Елена Санаева: Я не стала. А что мне его смотреть? Я по пробам поняла, куда он ведет, поэтому...

Сергей Николаевич: Что это не туда, ага.

Скажите, вот все-таки мы здесь, в этом театре, мне хотелось бы услышать от вас, что для вас значит этот театр «Школа современной пьесы».

Елена Санаева: Ну, вы знаете, во-первых, я очень благодарна Иосифу, это для меня был очень счастливый такой звонок. Он предложил мне ввестись в спектакль, заболела Шацкая Нина, которая играла роль в спектакле по пьесе Улицкой.

Сергей Николаевич: Улицкой, ага.

Елена Санаева: Да, пьеса Улицкой.

Сергей Николаевич: «Русское варенье», да?

Елена Санаева: Это такой парафраз «Трех сестер» чеховских, в общем, с такой издевкой немножко написана пьеса о том, как одна сестра работает в сексе по телефону, вторая, так сказать, пытается бизнесом каким-то заниматься и так далее, а я играю тетку, на которой держится этот дом. Мать работает день и ночь... В общем, семья разлагается, распадается, так скажем. Значит, Нина заболела, у нее там несмыкание связок было, она долго болела бронхитом, и мне он предложил ввестись, и мы в очередь играли этот спектакль. А потом пришли какие-то другие роли, и так как-то я вписалась.
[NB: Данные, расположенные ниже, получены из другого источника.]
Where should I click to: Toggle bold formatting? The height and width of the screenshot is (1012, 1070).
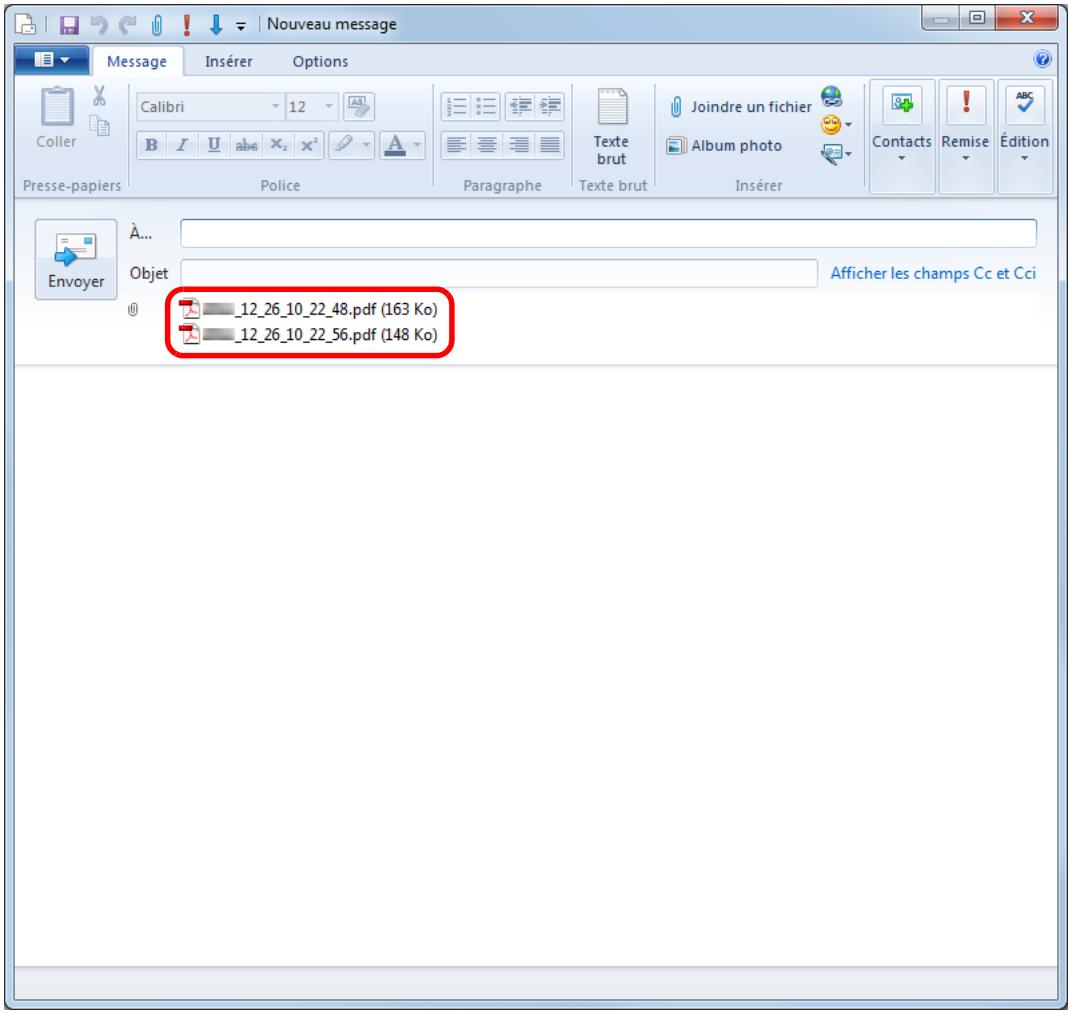coord(151,146)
И, в общем, это оказался моим домом таким, где ко мне хорошо относятся и я ко всем хорошо очень отношусь.

И десять лет я уже служу в этом театре, и, в общем, наверное, это мое спасение какое-то, потому что, сами понимаете, в возрасте актрисы почти не снимаются, вот. А то, что продлевается какая-то творческая жизнь, ты, в общем, находишься все равно в каком-то преодолении себя, своей лени, может быть, своей апатии, своих огорчений каких-то, ты, в общем... Да даже если плохо себя чувствуешь, пришли люди, купили билеты, они ни в чем не виноваты – давай, выходи, делай свое дело честно, вот и все. Так что это счастливые мои десять лет.

Сергей Николаевич: Прекрасно. Спасибо большое, Елена Всеволодовна, спасибо.

Елена Санаева: Не за что.

Сергей Николаевич: Это была прекрасная Елена Санаева, ведущая актриса «Школы современной пьесы». Но на этом наше знакомство с театром не заканчивается. В следующем выпуске программы «Культурный обмен» героем станет актер и режиссер Александр Галибин. А я, Сергей Николаевич, прощаюсь с вами. Всего доброго, до свидания.